Все эти гигантские затраты на укрепления, казармы, склады, мосты, дороги оказались по большому счету выброшенными на ветер. Операция по захвату Восточной Пруссии благополучно провалилась, а летом 1915 года русская императорская армия, теснимая на флангах, практически без боя покинула Царство Польское. По злой иронии судьбы это произошло ровно через сто лет после его присоединения к Российской империи. И еще через полтора года и сама империя в полном соответствии с предсказанием Маркса отошла в небытие.

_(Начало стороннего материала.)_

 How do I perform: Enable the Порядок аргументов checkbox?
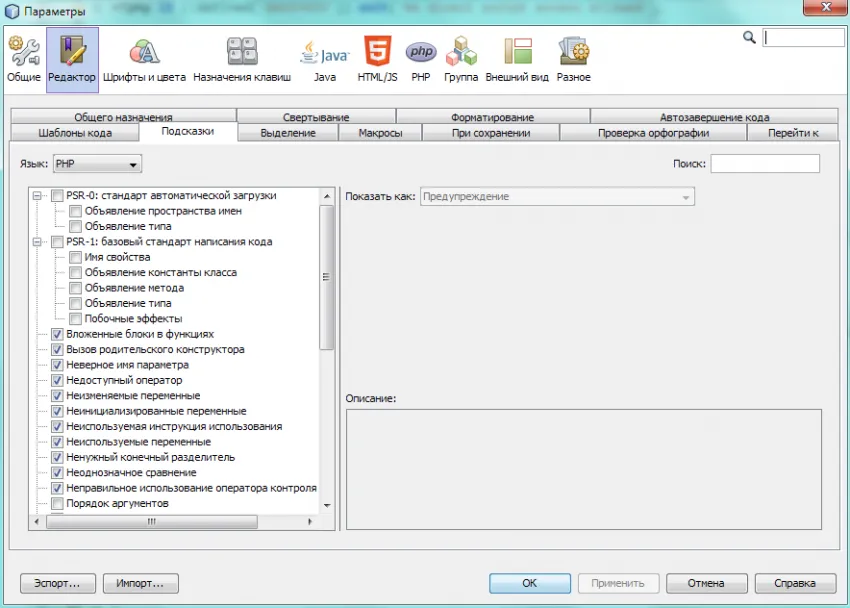coord(58,503)
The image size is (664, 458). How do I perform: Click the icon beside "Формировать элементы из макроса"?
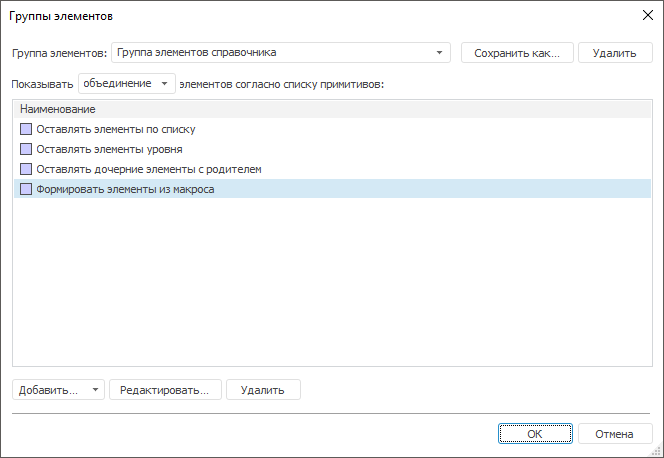[26, 189]
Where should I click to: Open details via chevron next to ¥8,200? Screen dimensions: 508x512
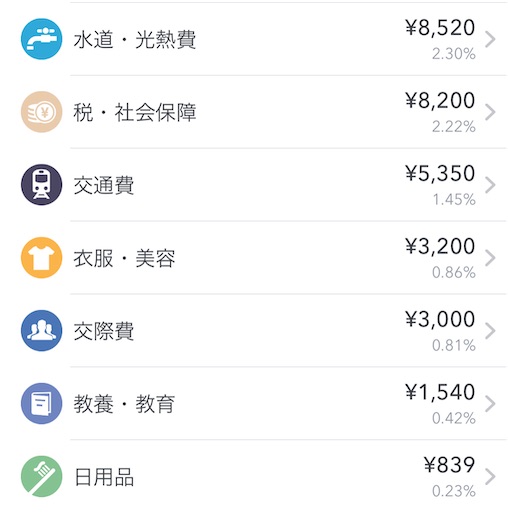pyautogui.click(x=490, y=112)
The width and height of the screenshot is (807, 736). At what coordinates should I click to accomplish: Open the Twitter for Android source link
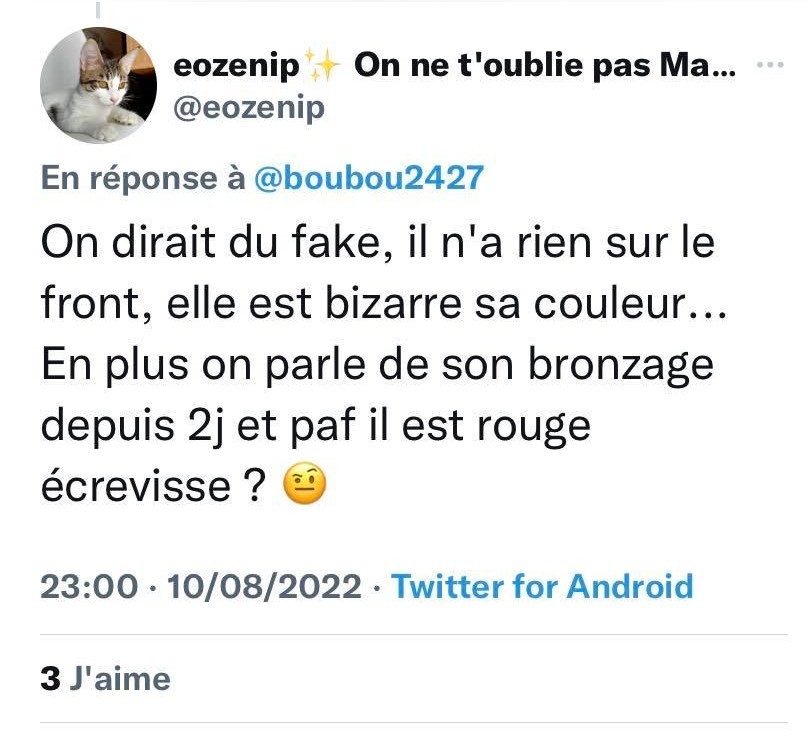tap(542, 586)
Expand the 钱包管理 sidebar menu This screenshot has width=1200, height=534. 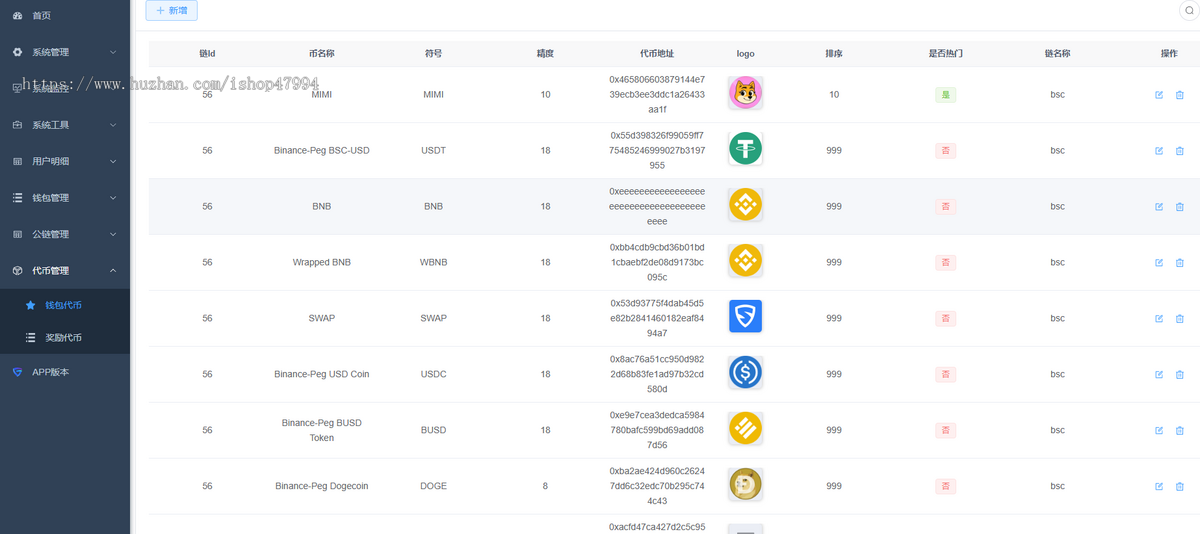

Правда жизни купринского «Поединка»
Есть несколько причин, по которым Россия не вытянула Первую мировую войну. Назову одну, но важную — качество офицерского корпуса русской армии, в первую очередь интеллектуальное. В советское время сложился определенный стереотип царского офицера — блестящего золотопогонного франта, завсегдатая балов, свободно говорящего на трех языках. Это более или менее похоже на лейб-гвардейцев, но они были лишь верхушкой огромного айсберга армейского офицерства. А вот оно то… и тут снова придется вернуться к Польше.
По выпуску из училища офицер царской армии попадал в полк, в котором, за редчайшими исключениями, и служил до самой отставки. Дислокация полка была для него приговором без права обжалования. Потому что одно дело служить в коренных российских губерниях, где даже в заштатном уездном городе есть какое-никакое общество со зваными ужинами, барышнями на выданье, заезжими театрами, хлебосольными помещиками окрест полкового лагеря на летних маневрах.
И совсем другое — гарнизон в Польше и прилегающих к ней западных губерниях, где господствовал т. н. «польский элемент», для которого люди в погонах были персонами «нон грата» по определению. Даже в Варшаве русские офицеры находились во враждебной изоляции, что уж говорить про маленький городок, где из всех развлечений после службы — офицерское собрание с надоевшими хуже горькой редьки лицами сослуживцев…
Впрочем, что я вам пересказываю купринский «Поединок»?
Кто же по доброй воле согласится провести лучшие годы своей жизни в подобной обстановке? Молодежь, способная хоть как-то применить себя в гражданской жизни, бежала от такой судьбы как от огня. Полковник Борис Сергеевский, участник Белого движения, вспоминал, как в 1901 году директор гимназии, узнав о его желании поступить в военное училище, «дважды убеждал меня отказаться от «некультурного» желания. «Это позор для гимназии, — говорил мне директор. — Ведь кто идет в офицеры? Только идиоты и неудачники».
Идиоты и неудачники — вот вам еще один рикошет 1815 года, на сей раз по офицерскому корпусу.
Как хотите, но в голову не приходит ни одного положительного момента от присоединения Царства Польского к Российской империи. И добро бы это была мудрость задним умом. Нет, как писал первый научный биограф императора Александра Первого великий князь Николай Михайлович, идея эта «не встречала никакого сочувствия не только у русских людей, но даже и чужеземцев, как Поццо ди Борго [тогдашний посол России во Франции, участник Венского конгресса]. Знаменательно, что и граф [Карл] Нессельроде [будущий министр иностранных дел России], а также Василий Ланской [генерал-губернатор Варшавского герцогства] из Варшавы умоляли Государя не создавать этой роковой ошибки. И Александр остался глух ко всем увещаниям и шел к намеченной цели твердо и определенно».
Что ж, не первый и не последний раз в России желание правителя перевешивает мнение сонма советников, и принимается решение, которое потом историки назовут выстрелом в собственную ногу. И все-таки жаль, что Александр Павлович так и не понял, где кончаются границы его империи.